From the Spider-Man retrospective, output everything from "In our last" down to "to do better.", copied word for word.

• _Selected extract_

- - -

In our last episode of this retrospective of the greatest long-running comic book of all time, The Amazing Spider-Man, we looked at Marv Wolfman’s fun-but-fluffy contributions to the character. After that, Denny O’Neil came on board for roughly 18 dispensable issues, mostly with John Romita, Jr. The only lasting impression of this run was Madame Web. It rates about a C+: Nothing terrible, but you’d like (and expect) a kid with a previous track record of As and Bs to do better.
Which brings us to . . . (Hit the break, True Believers!)
ISSUES 224-252: ROGER STERN IS GOD (1981-1983)
Roger Stern had been writing the “inferior” Peter Parker The Spectacular Spider-Man for two years before he got tapped to come over to the front-line title. His work there had been good, but it didn’t show how brilliant the man could be. In just two short years on Amazing Spider-Man, Stern: Brought in Foolkiller (in his second issue of the series, #225, one of my favorite comics of all time) from the pages of Omega the Unknown; pit Spidey against Juggernaut in The Third Greatest Story of the 1980s (#229-230); wrote a hilarious two-parter in which Spidey had to protect Cobra from his former partner and current psychopath nemesis, Mr. Hyde; mutated the Tarantula (#233-236); created a villain even better than Green Goblin—Hobgoblin (#238-239); brought back Mary Jane and told us she knows Peter is Spidey (#242); did a “JJJ fantasy” issue in which the churlish editor got to beat the snot out of Spider-Man (#246); and the emotionally powerful “Kid Who Collects Spider-Man” (#248); and the black costume (#252). Yeah. Just about every single issue is fantastic, and all of them helped shape the character of both Spider-Man and Peter Parker. The entire tone of the book changed: Spider-Man was still a wiseass, but his book got darker and his world seemed more real. There was an increasing focus on organized crime—which had always been there, but hadn’t felt so pervasive—so atmospheric, almost. And all
the while, John Romita, Jr., did the best work of his career and established himself as an artist even better than his father. This is one of the greatest runs of anyone, ever, on
anything—and it’s certainly the best Spider-Man run of all time. (Although JMS takes a close second, which we’ll talk about later.) Some may argue about this (they’d be wrong, though), but at bottom: If you have to choose between reading Stern or JMS’ Amazing Spider-Man runs, you can’t lose.

- - -

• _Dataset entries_
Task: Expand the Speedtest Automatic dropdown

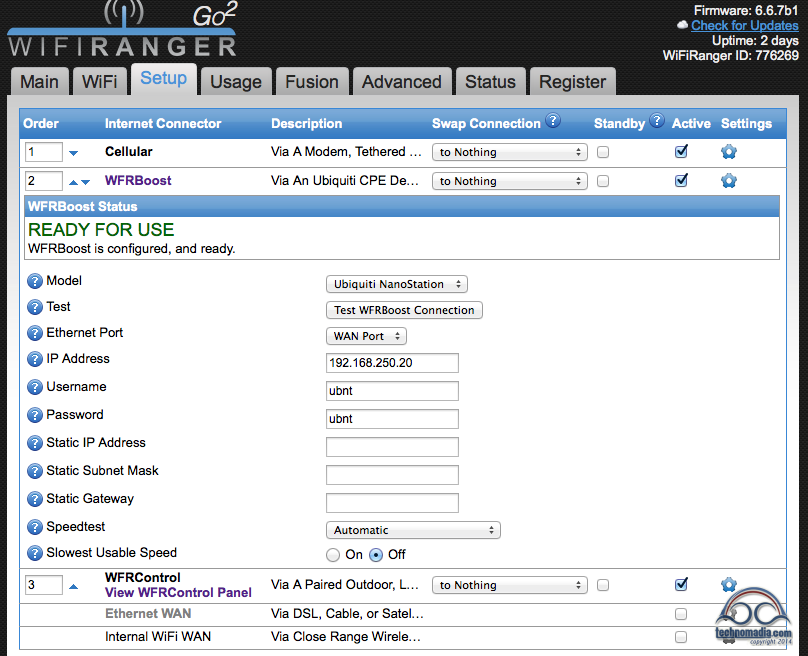Action: point(413,531)
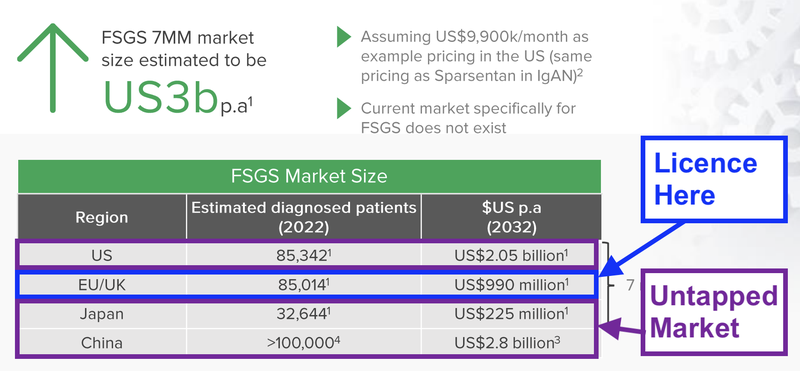Click the blue arrow pointing to EU/UK row

(x=644, y=249)
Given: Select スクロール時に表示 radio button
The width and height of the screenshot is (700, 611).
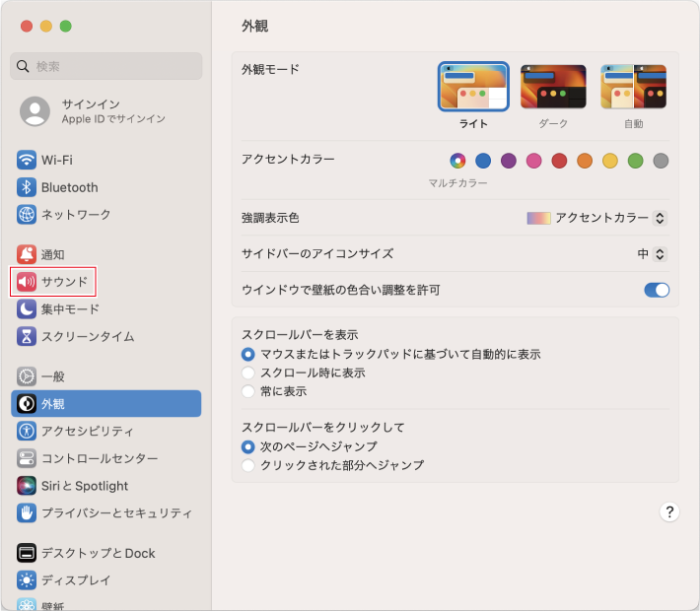Looking at the screenshot, I should (x=248, y=373).
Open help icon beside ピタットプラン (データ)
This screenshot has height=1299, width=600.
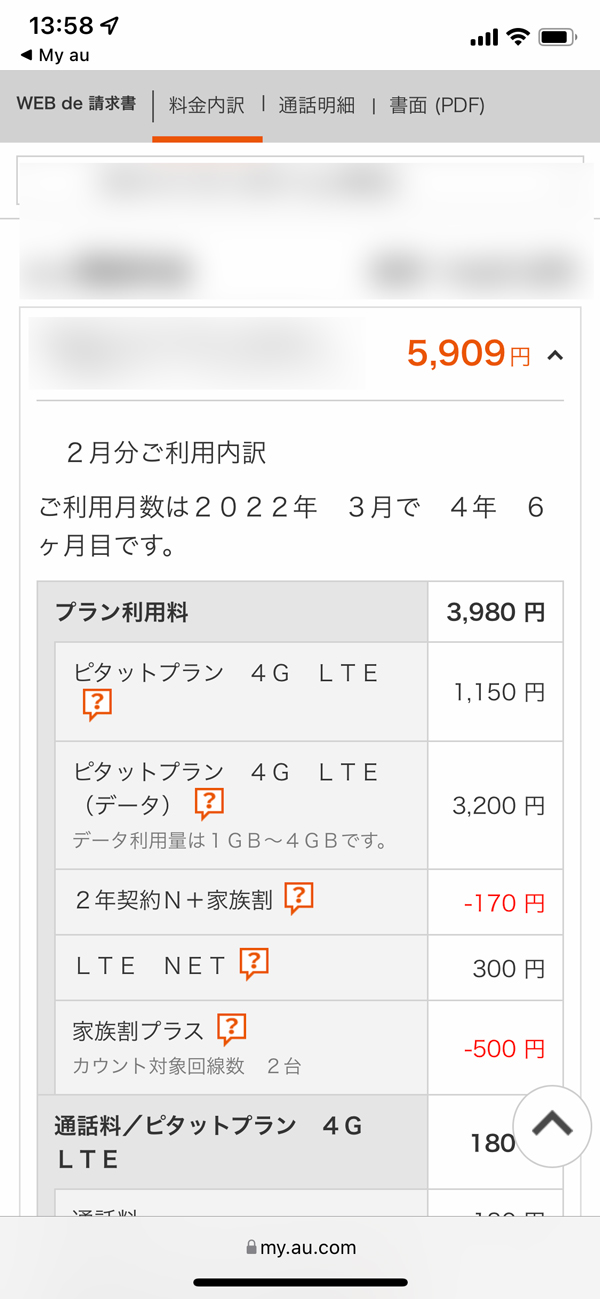209,802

- - -

• _Solution_
In our last episode of this retrospective of the greatest long-running comic book of all time, The Amazing Spider-Man, we looked at Marv Wolfman’s fun-but-fluffy contributions to the character. After that, Denny O’Neil came on board for roughly 18 dispensable issues, mostly with John Romita, Jr. The only lasting impression of this run was Madame Web. It rates about a C+: Nothing terrible, but you’d like (and expect) a kid with a previous track record of As and Bs to do better.